Catania-Roma, trenta minuti emozionanti ma finisce 1 a 1. Chance per Borini

Trenta minuti di fuoco (25 più i 5 di extratime concessi da Tagliavento) non sono bastati per proclamare un vincitore. Catania e Roma (che a proposito di fuoco è stata costretta a passare la notte in Sicilia, a causa del risveglio dell’Etna, ed è ripartita alle 9  e 30 di stamani, ndr) chiudono sull’1 a 1 il match di campionato, recuperato nella sua parte finale dopo che il 25 gennaio scorso c’era stata la sospensione per pioggia.
A Luis Enrique non riesce il colpaccio, contro un Catania scatenato (occasione per Llama, dalla distanza, sventata da Stekelenburg), nonostante l’occasione più ghiotta di quei minuti capiti proprio ad un suo giocatore, quel Borini grande protagonista con una doppietta contro l’Inter domenica scorsa.
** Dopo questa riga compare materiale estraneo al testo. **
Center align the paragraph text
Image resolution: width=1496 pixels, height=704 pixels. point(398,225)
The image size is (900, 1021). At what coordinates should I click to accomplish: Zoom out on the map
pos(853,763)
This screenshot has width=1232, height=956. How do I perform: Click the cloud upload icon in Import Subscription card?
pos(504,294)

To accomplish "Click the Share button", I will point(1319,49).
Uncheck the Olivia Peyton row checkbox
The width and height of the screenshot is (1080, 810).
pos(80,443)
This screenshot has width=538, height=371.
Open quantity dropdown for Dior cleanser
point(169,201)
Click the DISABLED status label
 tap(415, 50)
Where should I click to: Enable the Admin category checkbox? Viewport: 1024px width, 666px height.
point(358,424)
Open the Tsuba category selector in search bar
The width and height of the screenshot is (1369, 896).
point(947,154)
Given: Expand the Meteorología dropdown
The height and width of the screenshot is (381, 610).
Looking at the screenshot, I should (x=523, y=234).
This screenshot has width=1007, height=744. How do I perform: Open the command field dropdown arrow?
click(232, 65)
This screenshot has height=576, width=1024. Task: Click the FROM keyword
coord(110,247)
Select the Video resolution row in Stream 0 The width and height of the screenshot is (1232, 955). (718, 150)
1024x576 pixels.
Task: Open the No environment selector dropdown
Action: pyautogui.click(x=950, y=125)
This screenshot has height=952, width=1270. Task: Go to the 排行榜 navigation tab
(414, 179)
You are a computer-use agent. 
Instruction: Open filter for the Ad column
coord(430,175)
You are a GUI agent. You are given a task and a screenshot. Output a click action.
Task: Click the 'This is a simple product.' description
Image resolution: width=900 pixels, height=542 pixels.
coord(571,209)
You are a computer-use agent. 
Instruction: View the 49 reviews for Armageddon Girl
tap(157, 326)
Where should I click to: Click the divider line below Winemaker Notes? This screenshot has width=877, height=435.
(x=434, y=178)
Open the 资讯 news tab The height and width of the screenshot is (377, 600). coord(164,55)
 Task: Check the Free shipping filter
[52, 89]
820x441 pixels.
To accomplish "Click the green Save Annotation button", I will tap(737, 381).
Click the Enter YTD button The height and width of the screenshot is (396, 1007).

Il giovane attaccante, servito da Lamela nel cuore dell’area, colpisce prontamente ma trova l’altrettanto pronta risposta di Kosicky che inchioda con i guantoni il risultato finale di 1 a 1.
Ha stupito l’utilizzo nella formazione titolare, da parte di Luis Enrique, del baby Piscitella (che aveva esordito nella gara vinta per 4 a 0 contro l’Inter domenica scorsa all’Olimpico), come punta esterna. Una bocciatura per Bojan? Così non sembra a sentire o stesso tecnico spagnolo: “Non l’ho schierato al posto di Bojan, ma al posto di una punta esterna. E’ un calciatore che ha una grande qualità, che salta l’uomo. Qui non si prende il posto di nessuno, il posto dobbiamo guadagnarlo ogni giorno“.
Catania e Roma, quindi, chiudono in parità questo “parziale” recupero della sfida di Serie A. Per i siciliani un punto prezioso, che li porta a 24 in classifica, giallorossi invece che salgono a quota 35, a -1 dall’Inter quinta e a sei punti dall’Udinese, terza.